> RECORDS SHOWN:
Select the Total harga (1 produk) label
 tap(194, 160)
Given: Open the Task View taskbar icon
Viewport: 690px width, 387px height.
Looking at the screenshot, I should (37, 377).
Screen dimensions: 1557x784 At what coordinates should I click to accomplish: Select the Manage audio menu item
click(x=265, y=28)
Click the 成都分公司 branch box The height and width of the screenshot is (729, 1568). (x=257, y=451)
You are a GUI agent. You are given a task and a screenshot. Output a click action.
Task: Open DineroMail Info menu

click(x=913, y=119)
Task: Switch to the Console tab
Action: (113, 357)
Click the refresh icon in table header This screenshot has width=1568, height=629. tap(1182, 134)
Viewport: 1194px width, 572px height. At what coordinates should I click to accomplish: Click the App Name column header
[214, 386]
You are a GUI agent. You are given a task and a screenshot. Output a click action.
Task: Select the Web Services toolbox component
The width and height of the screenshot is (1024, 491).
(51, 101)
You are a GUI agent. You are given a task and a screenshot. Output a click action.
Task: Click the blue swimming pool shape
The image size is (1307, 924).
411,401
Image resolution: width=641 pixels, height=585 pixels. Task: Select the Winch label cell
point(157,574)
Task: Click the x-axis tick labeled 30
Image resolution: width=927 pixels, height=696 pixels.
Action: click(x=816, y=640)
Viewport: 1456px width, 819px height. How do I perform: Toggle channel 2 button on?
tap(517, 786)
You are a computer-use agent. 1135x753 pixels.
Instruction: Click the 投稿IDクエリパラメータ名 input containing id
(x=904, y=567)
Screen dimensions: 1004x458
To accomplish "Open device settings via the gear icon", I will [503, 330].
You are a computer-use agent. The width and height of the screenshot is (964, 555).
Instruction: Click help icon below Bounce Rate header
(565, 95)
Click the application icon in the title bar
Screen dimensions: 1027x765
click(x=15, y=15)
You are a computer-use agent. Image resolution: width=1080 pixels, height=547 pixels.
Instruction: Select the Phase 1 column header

> TASK PROMPT:
Please quote every one of the records above verbatim, leaving nothing out.

> SOLUTION FOR THIS TASK:
Select the Total harga (1 produk) label
 tap(194, 160)
Given: Open the Task View taskbar icon
Viewport: 690px width, 387px height.
Looking at the screenshot, I should (37, 377).
Screen dimensions: 1557x784 At what coordinates should I click to accomplish: Select the Manage audio menu item
click(x=265, y=28)
Click the 成都分公司 branch box The height and width of the screenshot is (729, 1568). (x=257, y=451)
You are a GUI agent. You are given a task and a screenshot. Output a click action.
Task: Open DineroMail Info menu

click(x=913, y=119)
Task: Switch to the Console tab
Action: (113, 357)
Click the refresh icon in table header This screenshot has width=1568, height=629. tap(1182, 134)
Viewport: 1194px width, 572px height. At what coordinates should I click to accomplish: Click the App Name column header
[214, 386]
You are a GUI agent. You are given a task and a screenshot. Output a click action.
Task: Select the Web Services toolbox component
The width and height of the screenshot is (1024, 491).
(51, 101)
You are a GUI agent. You are given a task and a screenshot. Output a click action.
Task: Click the blue swimming pool shape
The image size is (1307, 924).
411,401
Image resolution: width=641 pixels, height=585 pixels. Task: Select the Winch label cell
point(157,574)
Task: Click the x-axis tick labeled 30
Image resolution: width=927 pixels, height=696 pixels.
Action: click(x=816, y=640)
Viewport: 1456px width, 819px height. How do I perform: Toggle channel 2 button on?
tap(517, 786)
You are a computer-use agent. 1135x753 pixels.
Instruction: Click the 投稿IDクエリパラメータ名 input containing id
(x=904, y=567)
Screen dimensions: 1004x458
To accomplish "Open device settings via the gear icon", I will [503, 330].
You are a computer-use agent. The width and height of the screenshot is (964, 555).
Instruction: Click help icon below Bounce Rate header
(565, 95)
Click the application icon in the title bar
Screen dimensions: 1027x765
click(x=15, y=15)
You are a computer-use agent. Image resolution: width=1080 pixels, height=547 pixels.
Instruction: Select the Phase 1 column header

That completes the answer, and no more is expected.